Luis Izquiel: La Seguridad Nacional

 

Habré tenido unos 8 años cuando tuve conocimiento referencial de lo que había sido la Seguridad Nacional, la temida policía política de Marcos Pérez Jiménez. En 1980 llegó definitivamente la televisión a color a Venezuela y por esos días mi mamá, aficionada a las telenovelas, me hizo acompañarla a casa de la vecina, que había comprado un equipo con la nueva tecnología. Fuimos a ver un capitulo de Estefanía, el dramático de RCTV que recreaba lo ocurrido durante esa dictadura militar. En mi mente quedó grabado para siempre la impresión de ver por primera vez esos colores en la TV, pero también el observar los atropellos que sufrieron muchos venezolanos por la actuación de la SN que reprimía sin límite a la disidencia. Hoy, analizando las denuncias sobre las inconstitucionales acciones del SEBIN, pienso en lo terrible que sería que en nuestro país se estuviera reeditando lo acontecido en esos oscuros tiempos.

El  Servicio Bolivariano de Inteligencia Nacional (SEBIN) es un cuerpo de seguridad que, como los otros, debe regirse por lo establecido en la Constitucion y las leyes de Venezuela. Sus funcionarios no pueden detener, allanar, citar o realizar otro acto de investigación al margen de nuestro ordenamiento jurídico. Por lo menos no dentro de los parámetros de una democracia.

Desde la entrada en vigencia de la Constitución de 1999 ninguna persona puede ser detenida sin que medie una orden judicial de aprehensión en su contra (previo derecho a la defensa) o si no ha sido encontrado in fraganti en la comision de un delito.

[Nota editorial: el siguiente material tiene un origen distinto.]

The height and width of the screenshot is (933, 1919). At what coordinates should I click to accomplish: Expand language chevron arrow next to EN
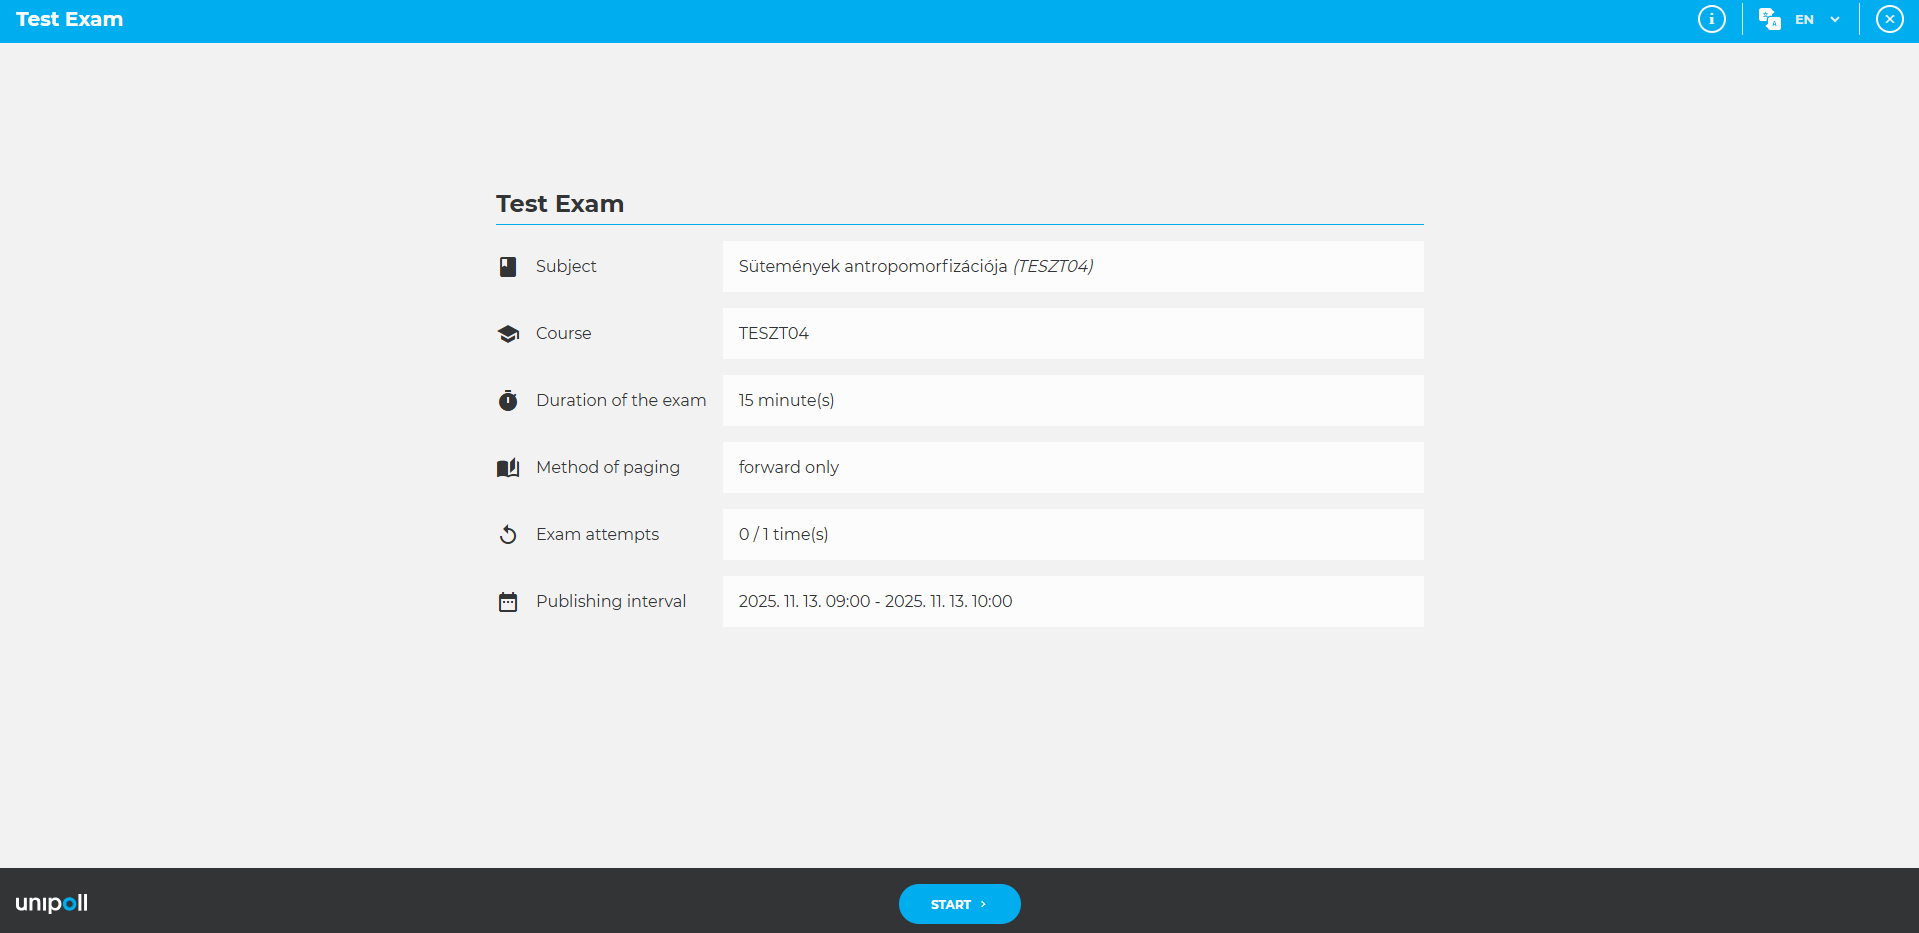[1835, 20]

En los casos de Coromoto Rodriguez, Alejandro Puglia, Yon Goicoechea, en el de los productores del video en el que aparece un GNB que está en la contención de una protesta en la calle, recibiendo un mensaje de texto de su hija, informándole sobre la escasez de alimentos y medicinas que existe en su casa (todos deberían verlo) y también en muchos otros casos, existen denuncias bien fundamentadas que indican que las detenciones no se han realizado dentro de las estipulaciones de la Carta Magna.

Por otra parte, la única institución que puede iniciar una investigación penal en Venezuela es el Ministerio Público. Así lo establecen los articulos 284 de nuestra Constitución y 265 del COPP. Por esto las citaciones que recientemente ha hecho el SEBIN al alcalde del municipio Mariño de Nueva Esparta y al alcalde del municipio El Hatillo, entre otros, en las que se indica que esa policia política ha “iniciado” una averiguación penal, resultan completamente inconstitucionales.

En los últimos días hemos visto también a funcionarios del SEBIN, encapuchados, grabando a personas como Mitzi Capriles de Ledezma y a la diputada Manuel Bolívar, entre otras. Esto también es completamente ilegal, ya que el artículo 66 de la Ley del Servicio de Policía señala que los uniformes policiales deben estar identificados con el nombre del funcionario, pero además que los policías están obligados siempre a “identificarse a solicitud de las personas”.

En un Estado de Derecho el Tribunal Supremo de Justicia y el resto de los tribunales deberían ser los encargados de velar por la vigencia de la Constitución y ponerle coto a los atropellos de los cuerpos de seguridad en contra de los ciudadanos, pero desde hace tiempo el Poder Judicial está secuestrado por un partido político y se hace cómplice.

Estoy seguro que a estas alturas ya todos sabemos que el gobierno de Nicolas Maduro no respeta los preceptos constitucionales y que hace lo que le da la gana. Allí están los presos políticos, la vulneración de las competencias de la Asamblea Nacional, las trampas en el proceso del revocatorio presidencial y cientos de ejemplos más. Pero no por esto debemos dejar de determinar las irregularidades y protestar por ello.

Todos los estudios de opinión reflejan que el rechazo a Nicolas Maduro alcanza cifras cercanas al 80%. La represión y la persecución pareciera ser lo único que le queda. Pero más temprano que tarde el pueblo alcanzará el cambio que tanto anhela.